Get OAuth token by providing client credentials

[shwetashukla]

Hi
I am facing an issue configuring oAuth for my contract . I have client_id , client_secret and token url to obtain the OAuth token , This oAuth token along with an api key is used to hit the API . I configured it like

  OAuth2:
    type: oauth2
    flow: application
    tokenUrl: https://testOrg/testAAD/oauth2/token
    scopes:
      read: Grants read access

When I click "Authorize" button client_id and client_secret is visible and input it , I am not able to understand that the token obtained would be appended to header of the API request.

I am using swagger 2.0

Thanks
Shweta

[ShradhaFielddata]

Hi @shwetashukla I am trying to get the access token using the "authorize" button. But I could not find the correct configuration required for "client credential" grant.
Could you please share how to modify the SwaggerConfig to achieve this?

[orubel]

The token is sent with EVERY request (once issued):
curl -v -H "Content-Type: application/json" -H "Authorization: Bearer c4ir4adtd4eumea842mn5524quqgvhpp" --request GET "http://localhost:8080/v1.6.58/person/list"

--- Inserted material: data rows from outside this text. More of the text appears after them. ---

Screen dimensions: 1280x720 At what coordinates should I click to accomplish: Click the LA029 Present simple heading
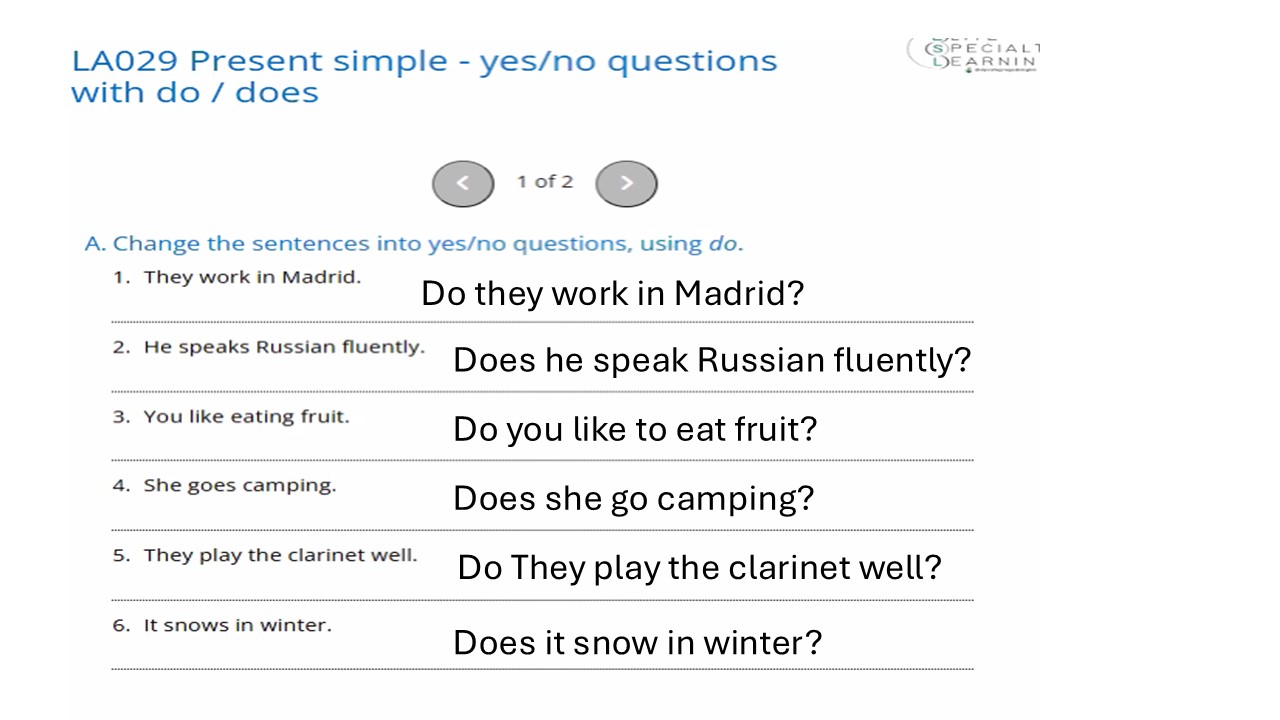(x=424, y=61)
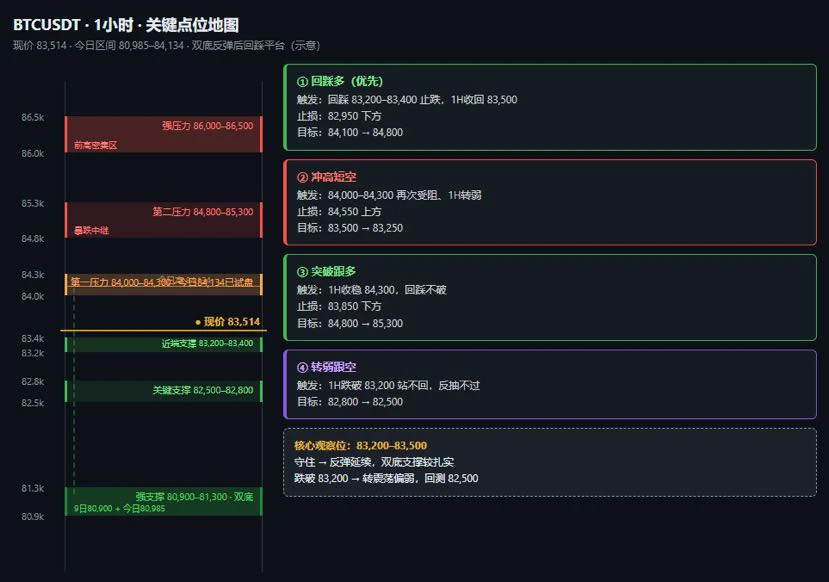Click the 80.9k axis label
The width and height of the screenshot is (829, 582).
(x=33, y=516)
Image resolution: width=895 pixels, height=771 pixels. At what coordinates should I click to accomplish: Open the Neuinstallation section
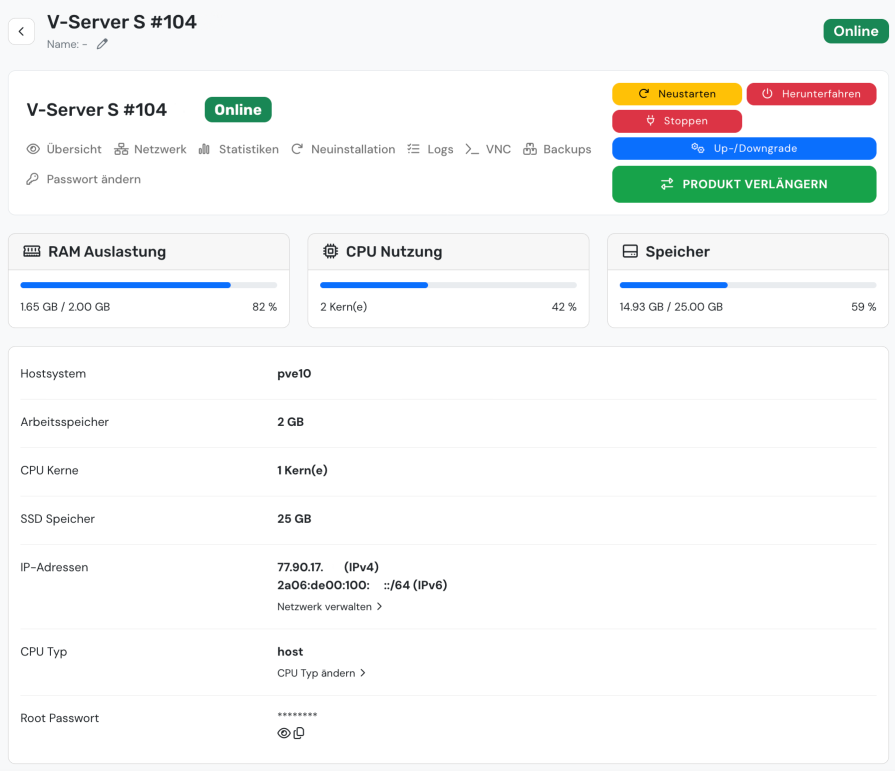pyautogui.click(x=343, y=150)
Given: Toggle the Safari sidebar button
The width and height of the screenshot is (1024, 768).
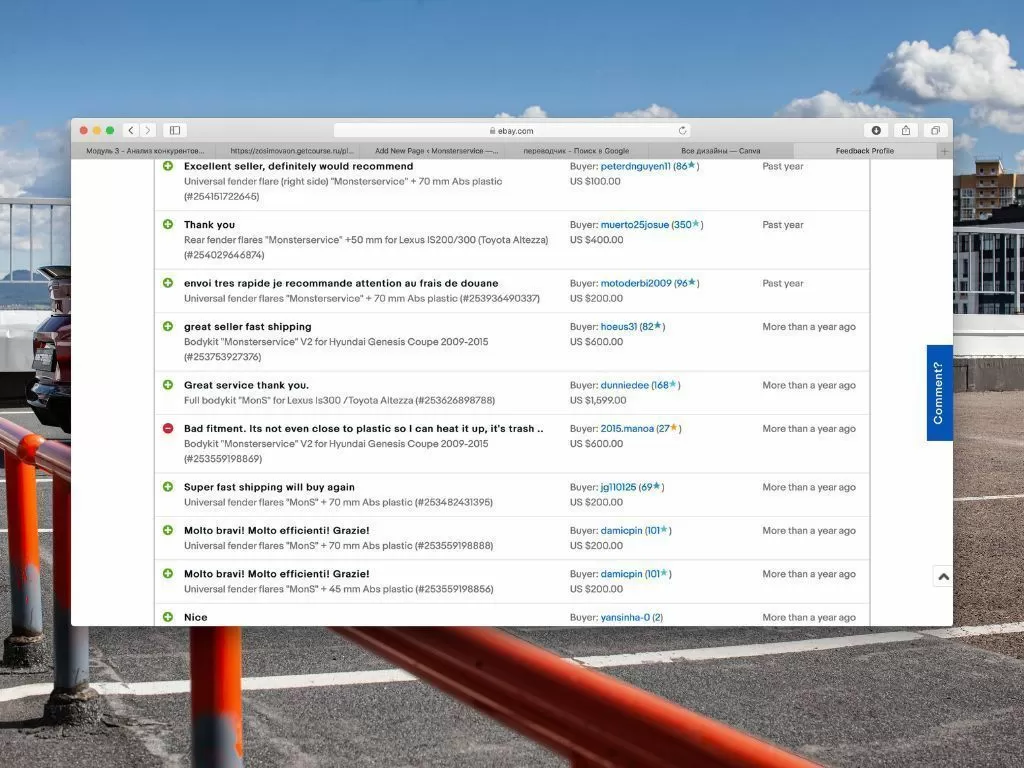Looking at the screenshot, I should 175,130.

What you would need to associate with the endpoint in the doc is the ROLE so that your application (ie server, gateway, etc) understood the request data to expect and what response data to check for given that ROLE from your token (see Role Based Access Control - https://docs.oracle.com/cd/E65459_01/admin.1112/e65449/content/general_rbac.html )

Unfortunately, OpenAPI has refused to support this and as such remains out of compliance with the OWASP API SECURITY TOP 10 : https://flic.kr/p/2keNR8v

[handrews]

This sounds like a tooling-related question, which should be raised with the tooling vendor. If this is still a concern after all these years and it is not tooling-related, please comment and we can re-open.